The regime’s Labor Ministry has ordered employment agencies to submit their lists of Myanmar migrant workers to the central bank and Foreign Ministry.
The order was issued late last month in the wake of new rules requiring migrant workers to remit a quarter of their wages through the junta-run banking system.
There are 484 local and foreign employment agencies in Myanmar, according to the ministry. It threatened to take legal action against 70 agencies it said had still not submitted migrant worker lists.

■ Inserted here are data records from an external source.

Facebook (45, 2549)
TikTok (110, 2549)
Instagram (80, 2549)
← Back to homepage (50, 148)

Agencies were required to submit the lists every three or six months under the now ousted civilian NLD government, but the junta has changed this to the first five days of every month. Non-compliant agencies will be suspended, warned, and then dissolved if they fail to submit lists again, said the ministry.

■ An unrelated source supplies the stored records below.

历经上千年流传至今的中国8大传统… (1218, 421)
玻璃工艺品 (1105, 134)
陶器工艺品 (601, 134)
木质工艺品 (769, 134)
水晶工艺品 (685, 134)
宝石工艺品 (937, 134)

“The difference now is that we have to submit the lists to the Central Bank of Myanmar and Foreign Ministry too,” an employment agency manager said.

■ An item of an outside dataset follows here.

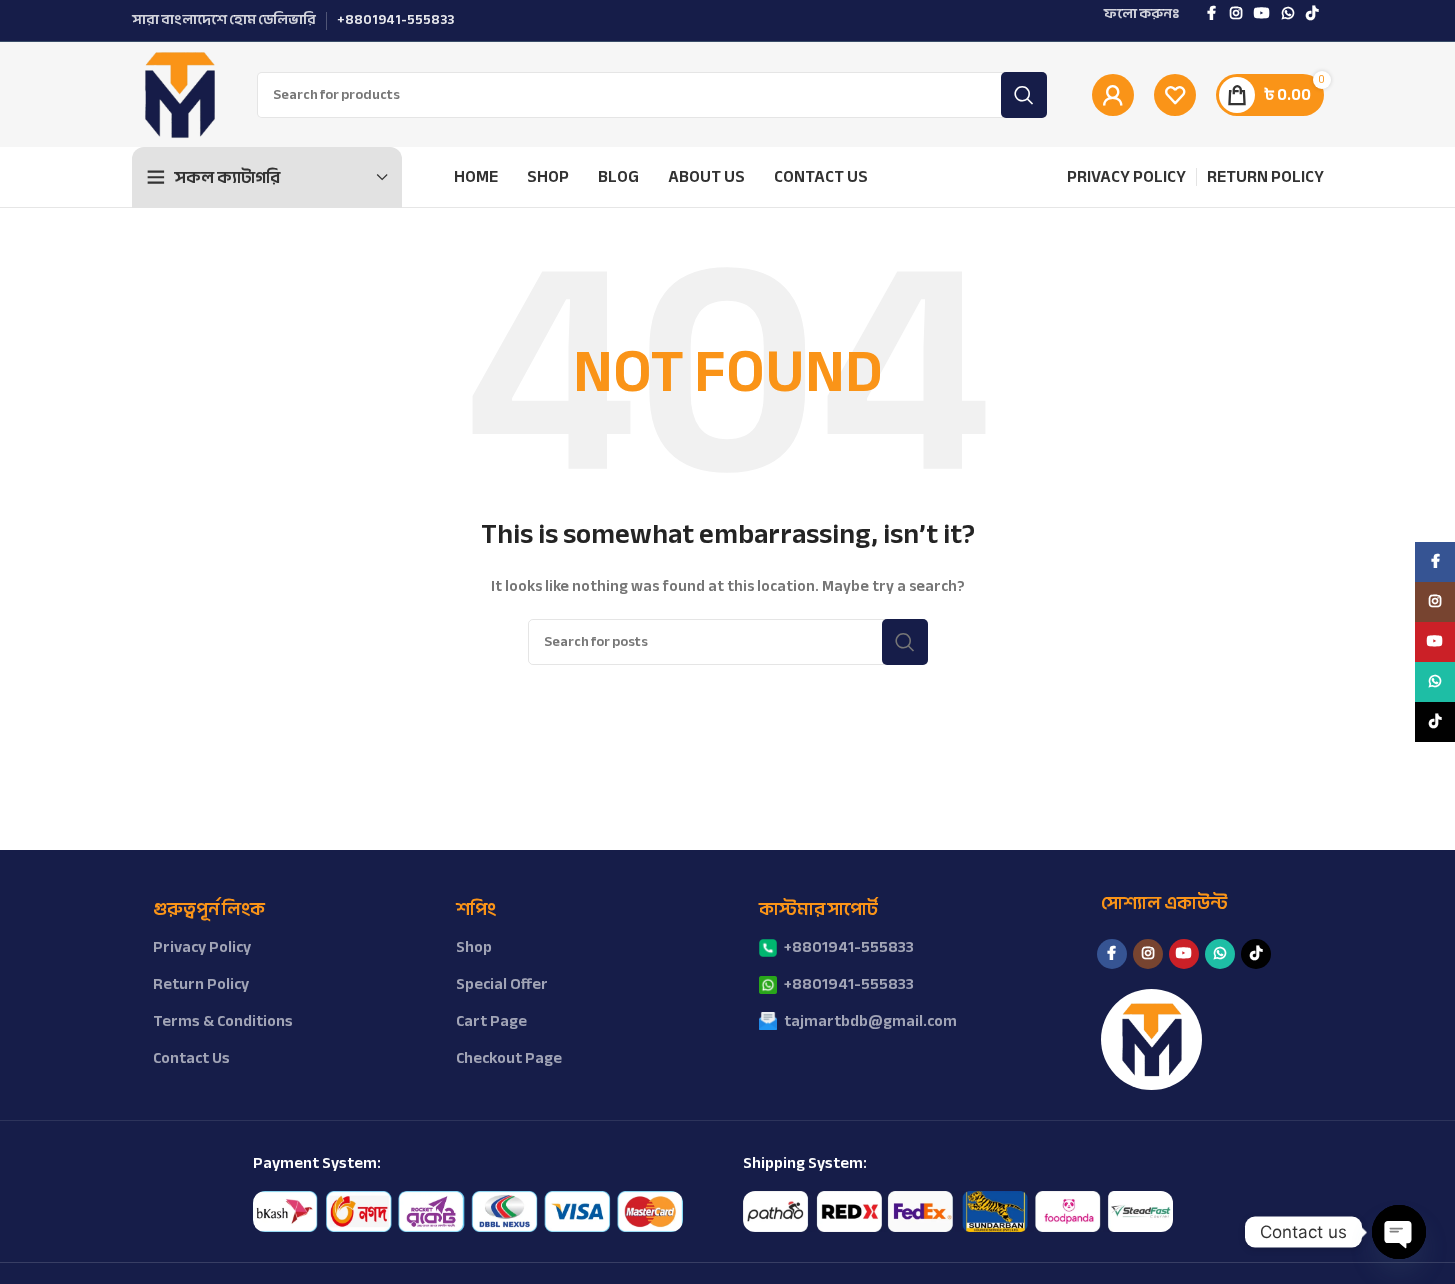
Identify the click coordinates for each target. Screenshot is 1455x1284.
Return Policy (201, 984)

The two junta agencies will presumably use the lists to check that remittances are being sent back home, the manager added.
“They are starved of foreign currency. So, they are targeting remittances of migrant workers by putting pressure on employment agencies.”
Last month, the regime demanded that expatriate workers remit at least 25 percent of their foreign currency income back home through the country’s banking system.
Migrant workers who do not comply will be barred from working overseas for three years after their current work permit expires, the announcement warned. The regulation took effect on September 1.
On September 23, the regime made changes to the tax law, forcing Myanmar migrant workers to pay a tax of at least 10 percent on incomes earned in other countries.
The top destinations for Myanmar migrant workers are Thailand, Malaysia, Japan, and South Korea, under memoranda of understanding between governments. Recruitment of Myanmar workers in Thailand and Malaysia is now declining, according to employment agencies.